Klarinet Archive - Posting 000059.txt from 1996/01

From: Donald Yungkurth <DYungkurth@-----.COM>
Subj: Foot Tapping
Date: Wed, 3 Jan 1996 21:22:31 -0500

Jack Dannenberg <music@-----.COM> writes, in part:

>And finally a topic for discussion and that is foot tapping. >I find that it
helps me in syncopated rythmns but I tend to >try and tap the rythmn itself
instead of the beat in >difficult passages. I have had instructors who
advocated >foot tapping, who threatened to put a brick on my foot to >stop me
and others who were totally apathetic about the
>whole concept.I would like to hear from others and I >would particularly
like to hear from people who are good >at difficult rythmns and have them
explain their process >for playing it correctly.
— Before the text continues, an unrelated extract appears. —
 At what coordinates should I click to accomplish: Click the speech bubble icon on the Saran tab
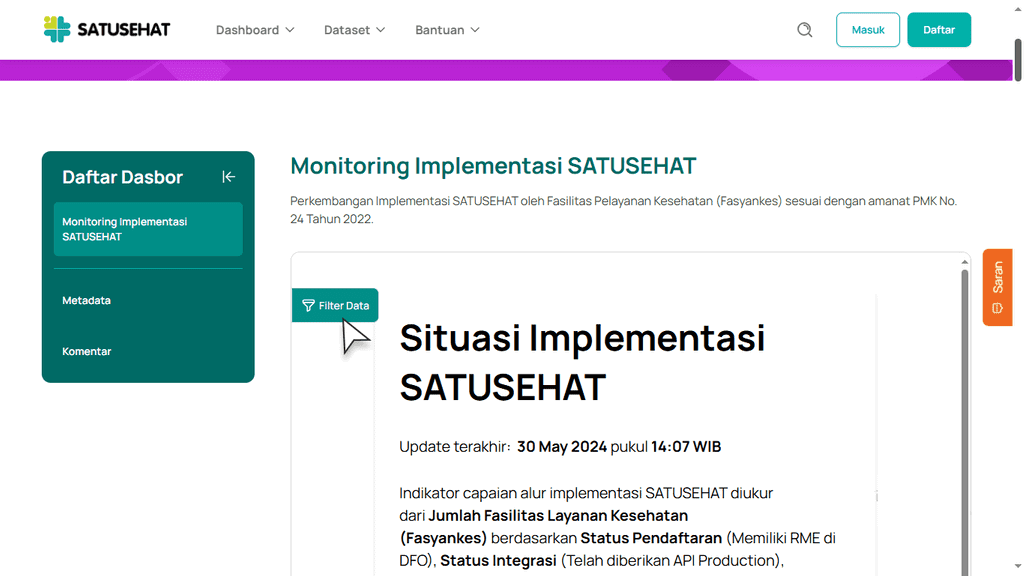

I.E. do you tap your foot,
>subdivide, memorize patterns or what?

My experience sheds little or no light on the questions asked by Jack, but it
points out that the brain operates in strange ways at times. I was at a
chamber music camp and was sight reading woodwind quintets with people I had
barely met. We had just started, and after a few minutes the flutist,
sitting opposite me, stopped us and asked politely if I could stop beating
with my foot. She said my playing was fine, but that my foot was not beating
in any relationship to the music! This was not in music with complex modern
rhythms, but in Reicha. Apparently the different signals she received from
her eyes and her ears created a real problem for her.

I was able to stop the foot and continue for the rest of the session without
a problem. When told this story, others have confirmed the flutist's
observation about me. I've made a real effort to stop using the foot since
that time, even when practicing. If I need help in practice, I use a
metronome or, more likely, just go very slowly until it makes sense. By the
way, I'm *not* good at difficult rhythms!